The ion-conductive ceramic membranes are nowadays under intense investigation to increase their performances; they find particularly interesting applications in the following fields of:                high-temperature water electrolysis for the production of hydrogen,        the manufacture of hydrogen fuel cells,        separation and purification of hydrogen and its isotopes in comparison with carbon-based products.        
Today, hydrogen (H2) appears to be a very interesting energetic vector, which should become more and more important for the treatment of, among others, petroleum products, and could eventually favourably replace petroleum and fossil energies, whose stocks will strongly decrease over the next decades. In this perspective, it is, however, necessary to develop efficacious methods for hydrogen preparation.
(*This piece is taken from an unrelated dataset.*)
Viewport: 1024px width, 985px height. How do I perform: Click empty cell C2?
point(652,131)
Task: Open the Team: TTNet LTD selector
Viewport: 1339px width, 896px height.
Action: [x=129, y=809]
Although numerous methods have been described for the synthesis of hydrogen from different sources, most of these methods are indeed not well adapted to the massive industrial production of hydrogen.
In this context, it can be mentioned, for example, the synthesis of hydrogen from hydrocarbons. One of the major problems of this synthetic route is that it produces, as by-products, important quantities of greenhouse gas, such as CO2. In fact, currently, to produce 1 ton of hydrogen, 8 to 10 tons of CO2 are released.
Methods for thermochemical conversions of water into hydrogen can also be mentioned, most of which cannot be transposed to industrial scale, in particular, the direct thermal decomposition of water, which would require unrealistic temperatures of about 3000 to 4000° K., which can, however, be reduced in the presence of catalysts.
Other types of thermochemical decompositions of water from sulfur, iodide or bromide catalysts require lower temperatures of 850° C. but induce severe corrosion problems avoiding their industrialisation.
The most promising route for the industrial production of hydrogen is the technique based on high-temperature steam electrolysis (known as HTE).